For your Citrus Oil, you'll need to dry out some Lemon, Lime and Orange peel in the oven overnight and then blend it up with some Olive Oil.
The recipe calls for Lattice Chips, but unfortunately I didn't really want to spend $20 on a new attachment for my V-Slicer, just for this recipe, so I just used the thinnest setting on my slicer to slice the chips instead. Once sliced, you just deep fry them until crispy and golden.
From here, you just Zig Zag some Creme Fraiche on your plate, place a potato chip on the plate and start alternating with Salmon pieces, Creme Fraiche and Dill, then repeat 3 or 4 times. Drizzle some Citrus Oil around the plate and scatter some Yarra Valley Salmon Pearls.
How beautiful does this dish look! It's so tasty too! The crunchiness of the chips, the saltiness of the salmon, which is balanced out by the softness of the Creme Fraiche and the tangy, pop of the Salmon pearls are all outstanding! This dish has to be one of my favourites.

**Required task 1:**
Using the salmon recipe text, decide whether each statement agrees with it. Answer yes or no for each, and quote the words from the text that decide it.
(a) The lemon, lime and orange peel is dried in the oven overnight.
(b) The writer bought a new attachment for the V-Slicer to make lattice chips.
(c) The layering of salmon, creme fraiche and dill is repeated 3 or 4 times.
**Required task 2:** In the salmon recipe text, how are the potato chips cooked after slicing?

**Available data:**
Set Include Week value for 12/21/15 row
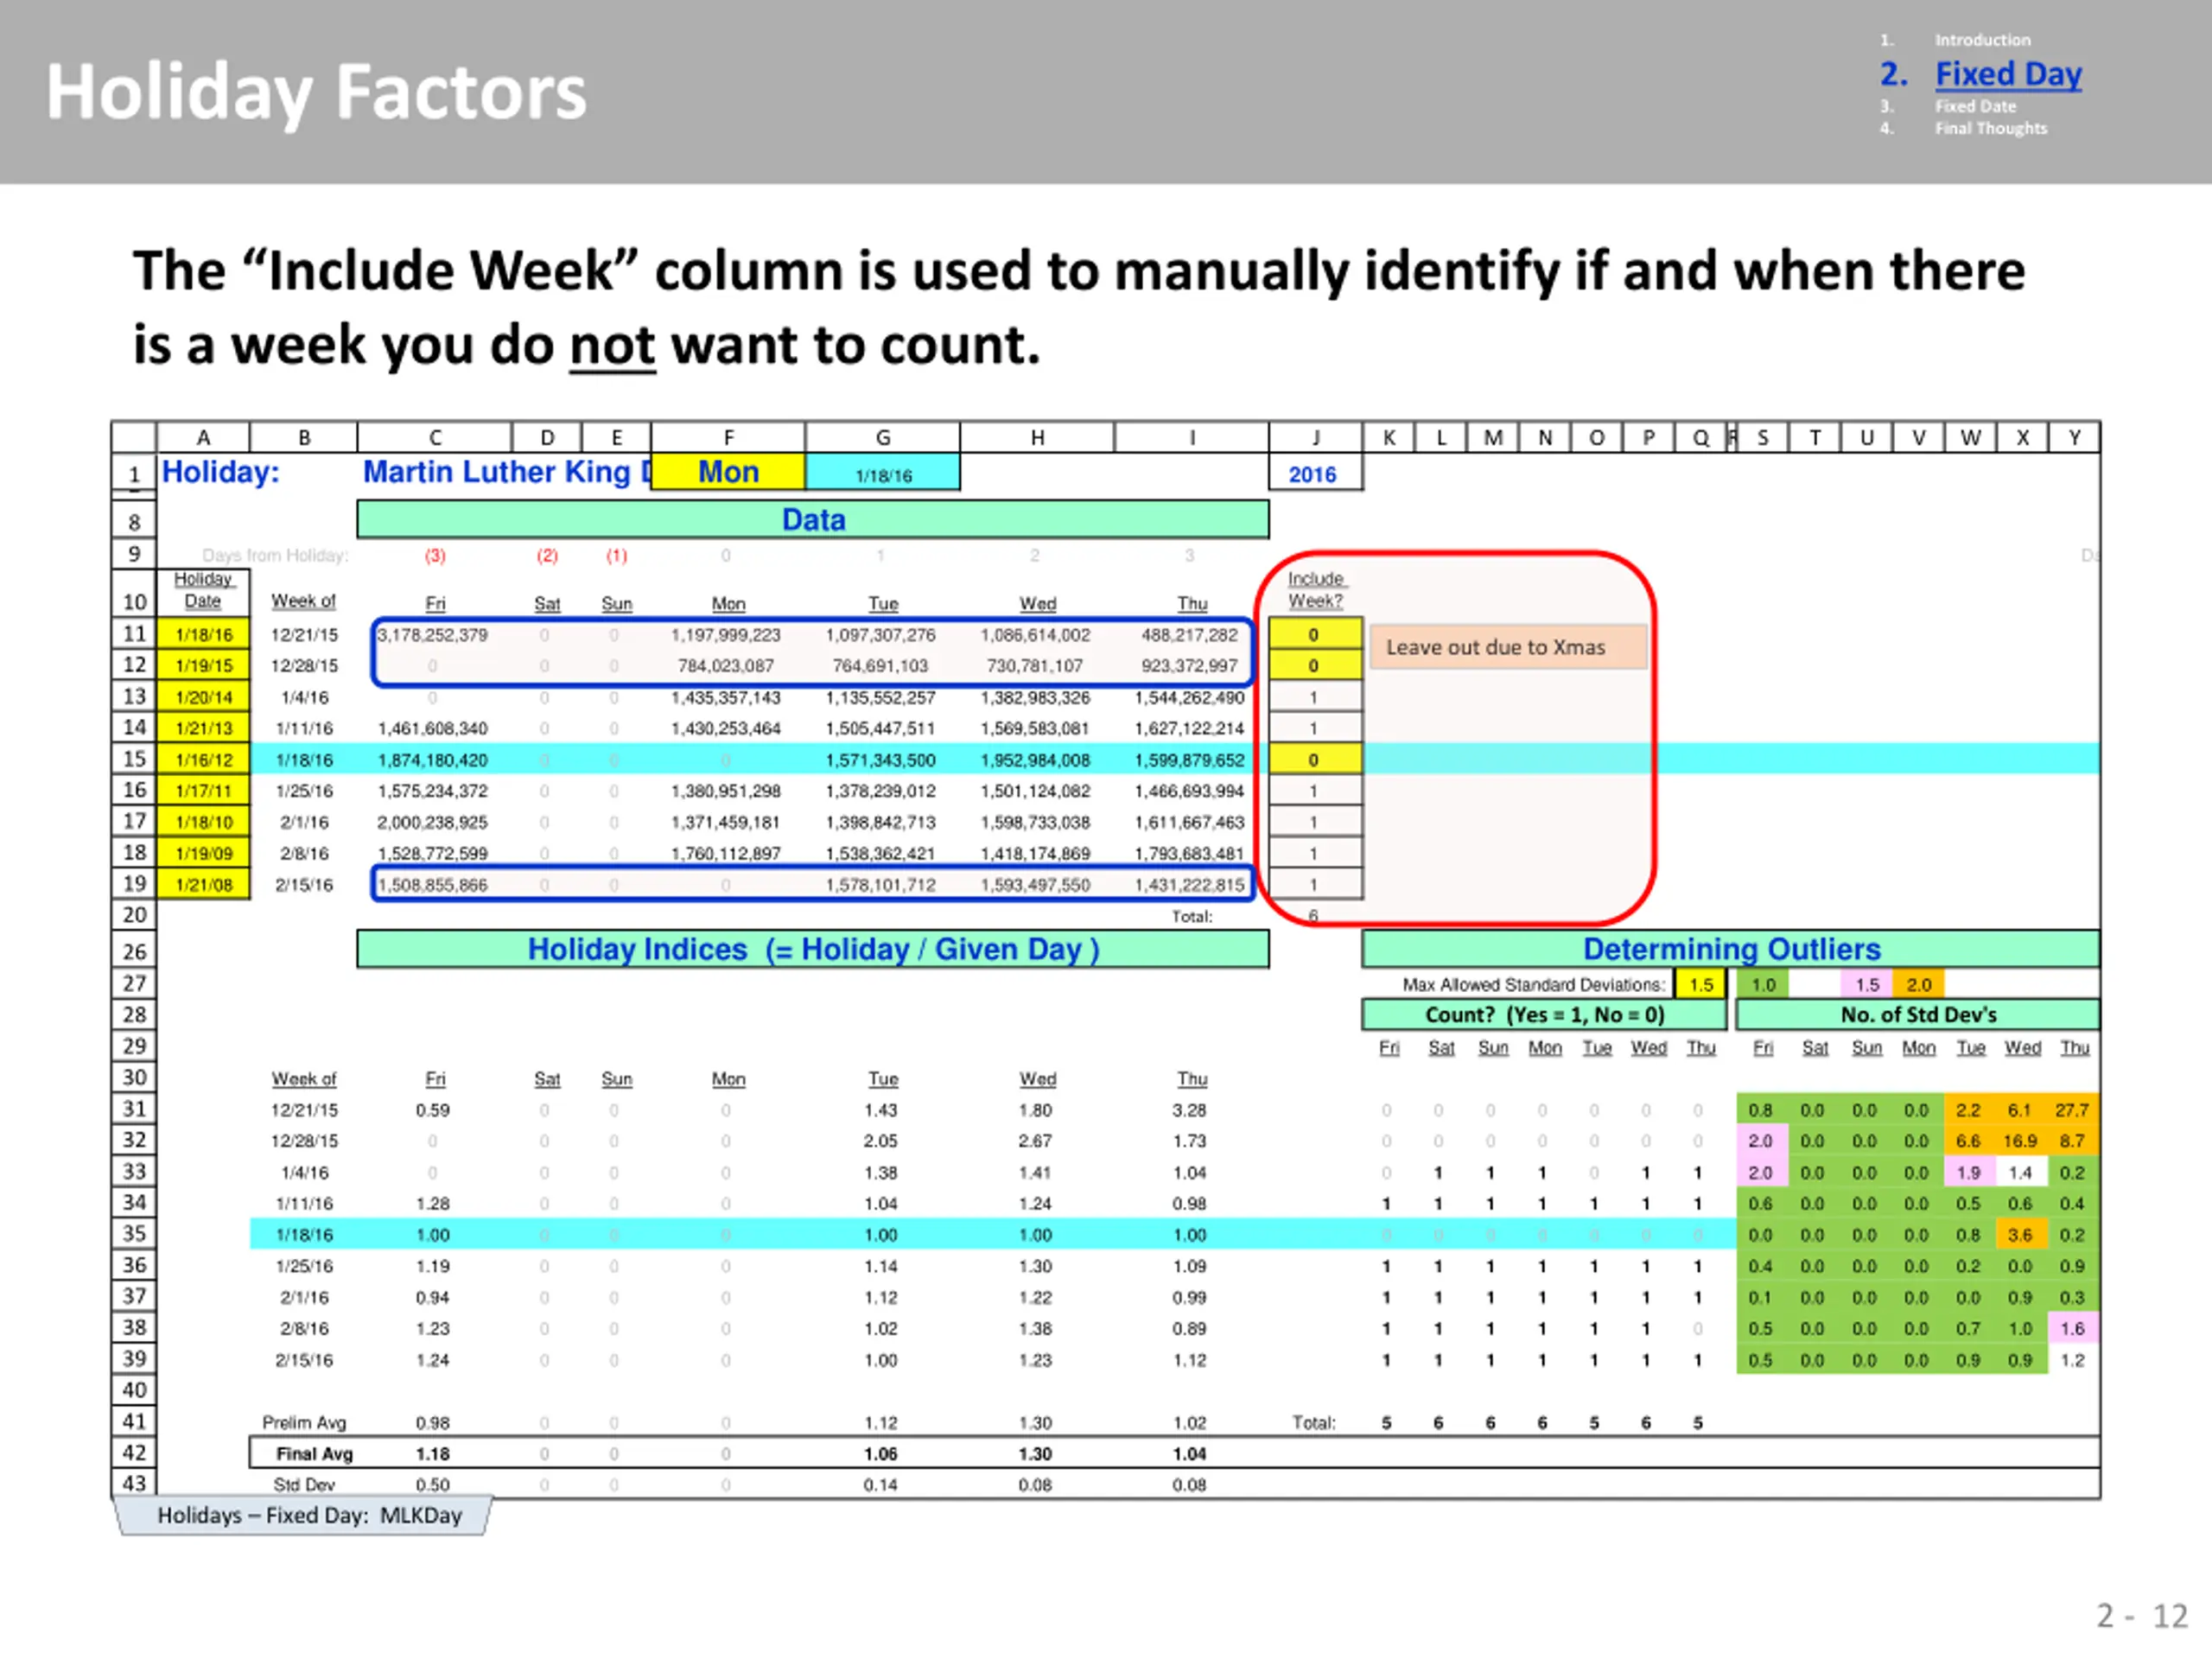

**Worked solution 1:**
(a) Yes: "dry out some Lemon, Lime and Orange peel in the oven overnight"
(b) No: "I didn't really want to spend $20 on a new attachment for my V-Slicer"
(c) Yes: "then repeat 3 or 4 times"

**Worked solution 2:** They are deep fried until crispy and golden.